Le 15 juillet dernier, c’est tout d’abord une statue bouddhiste qui a été mise à terre dans un temple de la ville de Saijo, dans la région d’Ehime. La statue en question est d’une valeur estimée à 80 000 yens. Par la suite, le 21 juillet, ce sont environ 300 sépultures qui ont été cassées et dégradées dans le cimetière Tottori situé à Hannan, dans la préfecture d’Osaka. Des pierres tombales mesurant jusqu’à 1,7 mètre de hauteur.

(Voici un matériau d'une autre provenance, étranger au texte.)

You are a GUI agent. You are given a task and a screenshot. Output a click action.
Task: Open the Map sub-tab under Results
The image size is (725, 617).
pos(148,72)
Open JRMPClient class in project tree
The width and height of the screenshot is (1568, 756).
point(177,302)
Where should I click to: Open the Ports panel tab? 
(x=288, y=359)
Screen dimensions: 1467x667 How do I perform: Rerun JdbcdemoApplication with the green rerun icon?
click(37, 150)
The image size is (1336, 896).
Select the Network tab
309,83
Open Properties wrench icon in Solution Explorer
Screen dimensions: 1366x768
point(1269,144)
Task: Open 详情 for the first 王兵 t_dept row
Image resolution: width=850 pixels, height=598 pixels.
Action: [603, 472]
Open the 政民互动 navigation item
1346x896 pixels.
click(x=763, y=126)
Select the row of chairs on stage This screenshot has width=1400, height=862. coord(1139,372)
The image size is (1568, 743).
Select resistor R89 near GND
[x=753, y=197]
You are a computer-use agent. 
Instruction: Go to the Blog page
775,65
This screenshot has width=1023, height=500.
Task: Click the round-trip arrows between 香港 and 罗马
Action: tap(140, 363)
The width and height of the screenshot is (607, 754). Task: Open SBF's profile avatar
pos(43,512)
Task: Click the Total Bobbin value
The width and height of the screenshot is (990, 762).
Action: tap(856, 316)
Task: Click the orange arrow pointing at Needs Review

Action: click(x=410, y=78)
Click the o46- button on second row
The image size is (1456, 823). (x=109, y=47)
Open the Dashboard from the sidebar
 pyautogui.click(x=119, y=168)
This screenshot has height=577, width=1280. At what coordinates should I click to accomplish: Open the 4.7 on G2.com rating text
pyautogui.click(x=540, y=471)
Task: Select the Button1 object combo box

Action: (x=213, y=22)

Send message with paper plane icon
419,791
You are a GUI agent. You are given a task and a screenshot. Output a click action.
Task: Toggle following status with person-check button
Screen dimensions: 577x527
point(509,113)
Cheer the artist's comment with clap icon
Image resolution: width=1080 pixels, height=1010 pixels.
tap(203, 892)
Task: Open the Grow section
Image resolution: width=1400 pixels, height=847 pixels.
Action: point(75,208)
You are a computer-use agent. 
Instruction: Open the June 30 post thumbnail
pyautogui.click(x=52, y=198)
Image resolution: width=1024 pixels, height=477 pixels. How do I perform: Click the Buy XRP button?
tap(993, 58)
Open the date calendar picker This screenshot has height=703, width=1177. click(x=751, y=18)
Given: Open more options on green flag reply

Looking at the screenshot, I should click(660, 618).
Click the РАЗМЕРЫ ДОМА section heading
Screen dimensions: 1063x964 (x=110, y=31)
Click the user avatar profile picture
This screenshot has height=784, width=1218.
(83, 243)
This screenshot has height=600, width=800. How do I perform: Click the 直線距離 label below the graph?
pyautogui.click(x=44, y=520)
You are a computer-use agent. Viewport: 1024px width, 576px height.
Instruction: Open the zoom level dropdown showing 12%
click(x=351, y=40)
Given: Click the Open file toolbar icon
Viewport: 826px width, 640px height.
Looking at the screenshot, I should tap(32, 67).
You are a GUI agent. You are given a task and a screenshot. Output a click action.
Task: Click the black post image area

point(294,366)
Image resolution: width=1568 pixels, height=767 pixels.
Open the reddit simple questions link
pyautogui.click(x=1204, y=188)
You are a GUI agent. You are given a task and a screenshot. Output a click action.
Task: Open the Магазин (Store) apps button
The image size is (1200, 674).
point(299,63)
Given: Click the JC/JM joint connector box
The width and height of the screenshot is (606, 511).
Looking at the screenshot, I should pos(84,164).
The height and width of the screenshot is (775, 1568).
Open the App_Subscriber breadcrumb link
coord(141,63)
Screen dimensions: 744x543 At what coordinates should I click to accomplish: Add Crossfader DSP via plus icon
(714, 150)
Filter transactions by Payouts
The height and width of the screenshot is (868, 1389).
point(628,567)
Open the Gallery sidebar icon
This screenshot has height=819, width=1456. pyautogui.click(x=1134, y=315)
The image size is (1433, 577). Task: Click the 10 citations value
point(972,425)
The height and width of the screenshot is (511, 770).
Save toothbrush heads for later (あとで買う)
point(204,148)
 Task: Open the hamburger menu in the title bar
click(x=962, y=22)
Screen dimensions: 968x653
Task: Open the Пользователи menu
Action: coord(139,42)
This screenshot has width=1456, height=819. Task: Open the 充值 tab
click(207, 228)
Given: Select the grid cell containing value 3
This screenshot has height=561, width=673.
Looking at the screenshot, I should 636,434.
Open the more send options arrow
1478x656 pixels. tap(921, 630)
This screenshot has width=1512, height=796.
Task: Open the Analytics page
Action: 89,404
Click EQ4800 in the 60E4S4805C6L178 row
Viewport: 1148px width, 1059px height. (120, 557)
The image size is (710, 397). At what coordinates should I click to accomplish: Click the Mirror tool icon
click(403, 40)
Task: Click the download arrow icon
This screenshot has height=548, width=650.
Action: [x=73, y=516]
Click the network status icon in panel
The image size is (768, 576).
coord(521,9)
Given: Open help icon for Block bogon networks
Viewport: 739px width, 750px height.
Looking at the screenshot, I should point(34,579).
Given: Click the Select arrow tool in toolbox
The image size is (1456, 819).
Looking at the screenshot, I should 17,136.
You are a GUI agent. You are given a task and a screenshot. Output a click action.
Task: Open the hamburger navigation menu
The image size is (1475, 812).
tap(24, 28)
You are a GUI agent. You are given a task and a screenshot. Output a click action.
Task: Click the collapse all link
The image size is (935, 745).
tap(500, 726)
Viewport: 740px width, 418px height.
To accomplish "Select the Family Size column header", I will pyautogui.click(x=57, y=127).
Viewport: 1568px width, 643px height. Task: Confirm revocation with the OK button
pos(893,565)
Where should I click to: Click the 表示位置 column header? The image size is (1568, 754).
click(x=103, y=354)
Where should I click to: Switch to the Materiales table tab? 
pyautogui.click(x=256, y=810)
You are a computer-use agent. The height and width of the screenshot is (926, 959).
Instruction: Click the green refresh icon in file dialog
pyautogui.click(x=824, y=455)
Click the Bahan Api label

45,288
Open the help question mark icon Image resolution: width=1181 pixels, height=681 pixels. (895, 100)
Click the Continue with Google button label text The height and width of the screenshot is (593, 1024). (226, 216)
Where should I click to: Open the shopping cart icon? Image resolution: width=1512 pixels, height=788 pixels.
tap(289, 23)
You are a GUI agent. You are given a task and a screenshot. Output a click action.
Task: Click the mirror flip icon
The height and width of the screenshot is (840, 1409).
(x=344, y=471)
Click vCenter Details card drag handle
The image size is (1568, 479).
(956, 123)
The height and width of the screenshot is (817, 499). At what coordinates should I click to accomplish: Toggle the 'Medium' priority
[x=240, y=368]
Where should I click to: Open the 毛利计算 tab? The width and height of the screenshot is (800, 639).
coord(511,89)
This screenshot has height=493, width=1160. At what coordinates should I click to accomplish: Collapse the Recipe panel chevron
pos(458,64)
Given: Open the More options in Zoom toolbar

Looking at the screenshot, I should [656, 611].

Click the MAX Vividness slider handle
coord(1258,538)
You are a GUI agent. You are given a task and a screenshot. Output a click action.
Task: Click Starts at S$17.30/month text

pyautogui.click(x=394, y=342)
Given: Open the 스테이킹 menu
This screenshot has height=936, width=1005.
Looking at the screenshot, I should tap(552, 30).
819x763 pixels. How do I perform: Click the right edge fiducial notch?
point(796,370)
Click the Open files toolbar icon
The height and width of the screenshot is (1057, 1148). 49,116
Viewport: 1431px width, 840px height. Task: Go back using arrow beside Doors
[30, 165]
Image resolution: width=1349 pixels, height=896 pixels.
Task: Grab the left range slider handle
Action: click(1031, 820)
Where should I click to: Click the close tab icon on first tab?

De plus, six statues représentant le bouddha Jizô ont connu un sort similaire. Pour les bouddhistes, Jizô symbolise la protection des enfants et des voyageurs. Ce même 21 juillet, d’autres dégradations de pierres tombales ont été relevées dans le cimetière de Jinen.

Un Nigérian accusé

Suite à ces événements, une enquête a été ouverte par la police préfectorale d’Ehime. Lors de ces investigations, un ressortissant nigérian de 45 ans a été interpellé.

Pour l’heure, la police n’a pas communiqué sur une éventuelle reconnaissance des faits par l’homme d’origine africaine. Notons que l’enquête porte également sur un fait similaire : la destruction de statues religieuses dans un temple de la ville de Matsushima, toujours dans la région d’Ehime.

Si ce genre d’actes n’est pas rare dans l’Hexagone, le Japon était en revanche particulièrement préservé jusqu’alors par ce type de délinquance. Avec l’exemple des sociétés multiculturelles européennes frappées par l’insécurité en guise de précédent, les Japonais ont pourtant sous les yeux le modèle à ne pas suivre !

Crédit photos : Wikimedia Commons (CC/Vanvelthem Cédric)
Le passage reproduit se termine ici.